Two days before Ellen’s due date, Claire came to visit. The new deli was doing well, all pale wood and stainless steel. Cold, Ellen had thought when she’d seen it a few weeks earlier. Smart and sophisticated, but lacking the colour and warmth of the sandwich bar.

Claire seemed happy, though. She brought a trio of picture books and a giant bar of Cadbury’s Fruit & Nut that Ellen immediately opened. Throughout the pregnancy she’d craved chocolate, which normally she could take or leave.

‘Still no word from your mother?’

‘No.’

Her baby would have two largely absentee grandmothers, a pair of great-grandparents who would probably never know of their existence, and a grandfather whose whereabouts were unknown.

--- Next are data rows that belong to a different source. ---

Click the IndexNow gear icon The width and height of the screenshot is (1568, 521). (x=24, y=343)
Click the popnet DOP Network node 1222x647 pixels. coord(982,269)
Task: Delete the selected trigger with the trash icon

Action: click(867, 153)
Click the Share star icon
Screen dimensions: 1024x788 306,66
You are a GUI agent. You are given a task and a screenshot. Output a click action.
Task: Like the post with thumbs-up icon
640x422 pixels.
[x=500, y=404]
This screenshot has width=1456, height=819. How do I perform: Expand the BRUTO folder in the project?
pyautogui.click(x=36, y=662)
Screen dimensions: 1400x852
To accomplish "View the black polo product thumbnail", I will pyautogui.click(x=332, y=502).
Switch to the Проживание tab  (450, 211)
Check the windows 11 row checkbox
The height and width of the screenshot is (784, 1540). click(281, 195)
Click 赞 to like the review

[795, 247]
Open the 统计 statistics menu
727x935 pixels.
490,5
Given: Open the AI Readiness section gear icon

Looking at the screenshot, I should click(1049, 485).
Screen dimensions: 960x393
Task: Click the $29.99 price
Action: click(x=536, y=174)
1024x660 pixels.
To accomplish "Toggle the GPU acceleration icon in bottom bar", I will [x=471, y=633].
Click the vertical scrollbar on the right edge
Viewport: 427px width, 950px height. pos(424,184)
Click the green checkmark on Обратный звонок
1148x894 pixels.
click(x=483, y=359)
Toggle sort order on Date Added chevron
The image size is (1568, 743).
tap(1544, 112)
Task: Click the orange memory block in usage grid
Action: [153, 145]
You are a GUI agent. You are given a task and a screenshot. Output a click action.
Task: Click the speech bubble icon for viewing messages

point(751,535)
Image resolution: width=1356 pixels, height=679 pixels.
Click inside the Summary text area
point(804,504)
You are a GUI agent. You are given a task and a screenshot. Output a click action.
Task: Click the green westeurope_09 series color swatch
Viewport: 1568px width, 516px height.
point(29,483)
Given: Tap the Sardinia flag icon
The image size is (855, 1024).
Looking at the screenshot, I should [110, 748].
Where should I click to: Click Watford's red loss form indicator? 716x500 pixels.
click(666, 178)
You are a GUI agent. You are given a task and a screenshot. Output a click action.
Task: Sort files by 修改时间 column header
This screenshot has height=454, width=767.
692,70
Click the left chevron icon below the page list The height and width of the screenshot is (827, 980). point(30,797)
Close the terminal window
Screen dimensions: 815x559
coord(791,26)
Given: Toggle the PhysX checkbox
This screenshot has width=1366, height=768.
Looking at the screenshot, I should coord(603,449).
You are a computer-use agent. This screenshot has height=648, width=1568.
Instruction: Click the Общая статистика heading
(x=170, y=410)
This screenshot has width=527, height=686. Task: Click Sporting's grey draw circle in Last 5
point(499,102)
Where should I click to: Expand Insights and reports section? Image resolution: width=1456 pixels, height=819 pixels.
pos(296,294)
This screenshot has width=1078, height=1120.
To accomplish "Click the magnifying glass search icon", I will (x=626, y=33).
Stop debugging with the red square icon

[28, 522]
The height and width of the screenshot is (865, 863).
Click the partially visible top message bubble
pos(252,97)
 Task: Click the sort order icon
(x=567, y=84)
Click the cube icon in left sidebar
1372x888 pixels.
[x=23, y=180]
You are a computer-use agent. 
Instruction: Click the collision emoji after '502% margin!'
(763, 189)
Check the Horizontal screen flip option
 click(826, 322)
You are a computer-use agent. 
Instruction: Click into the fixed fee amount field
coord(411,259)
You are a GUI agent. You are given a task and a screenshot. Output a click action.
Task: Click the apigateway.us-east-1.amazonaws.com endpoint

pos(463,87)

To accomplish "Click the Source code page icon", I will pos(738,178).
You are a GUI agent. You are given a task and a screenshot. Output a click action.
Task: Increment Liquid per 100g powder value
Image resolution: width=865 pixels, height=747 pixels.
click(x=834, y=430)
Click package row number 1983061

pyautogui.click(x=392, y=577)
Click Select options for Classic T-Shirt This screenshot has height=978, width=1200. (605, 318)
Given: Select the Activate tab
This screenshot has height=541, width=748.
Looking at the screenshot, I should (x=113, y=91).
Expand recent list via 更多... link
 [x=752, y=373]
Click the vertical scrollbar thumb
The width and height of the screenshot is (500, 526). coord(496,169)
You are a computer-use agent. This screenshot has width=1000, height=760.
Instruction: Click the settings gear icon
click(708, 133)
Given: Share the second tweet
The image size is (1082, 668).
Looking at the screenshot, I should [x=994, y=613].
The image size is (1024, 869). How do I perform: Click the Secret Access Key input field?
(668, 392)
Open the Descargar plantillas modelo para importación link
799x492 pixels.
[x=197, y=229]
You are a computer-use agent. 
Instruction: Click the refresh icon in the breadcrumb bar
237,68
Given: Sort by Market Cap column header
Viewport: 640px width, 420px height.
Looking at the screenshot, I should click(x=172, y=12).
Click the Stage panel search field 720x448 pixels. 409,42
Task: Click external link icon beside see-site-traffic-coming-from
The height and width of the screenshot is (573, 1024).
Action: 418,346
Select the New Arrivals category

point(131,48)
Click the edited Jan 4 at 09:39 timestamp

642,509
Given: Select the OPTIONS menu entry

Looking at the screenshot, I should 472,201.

The rest of their relatives were separated by either the Irish Sea or the English Channel. Not exactly your typical Irish family.

They would grow up with English and Irish passports – a French one too, if they wanted – and they would probably have a hybrid, but mostly English, accent. They would be fluent in French thanks to their father, and they would ski from an early age if Leo had his way. Ellen had yet to decide if it was a battle she wanted to fight, already imagining a catastrophic accident on the slopes that would leave their child paralysed from the neck down before the age of ten.

But she would definitely do battle on the Eton front. Leo had been sent as a boarder there at twelve, an action which Ellen privately regarded as tantamount to child cruelty. Time enough for that confrontation.

‘What does it feel like?’ Claire asked.

‘Being pregnant?’

‘Not physically, mentally. Knowing you’re going to be a mam.’

‘It’s scary. Such a huge thing, bringing a new person into the world, having it entirely dependent on you – but it’s exciting too.’

‘You’ll be a good mother,’ Claire said, breaking off another square of chocolate. Ellen wondered if she ever regretted the abortion. Her child would be five now, developing a personality, already showing signs of the adult it would become.

‘Best of luck,’ Claire said on leaving. ‘Let me know when there’s news.’

Five days later, there was news. On the nineteenth of May 1988, Juliet arrived, and the world shifted on its axis.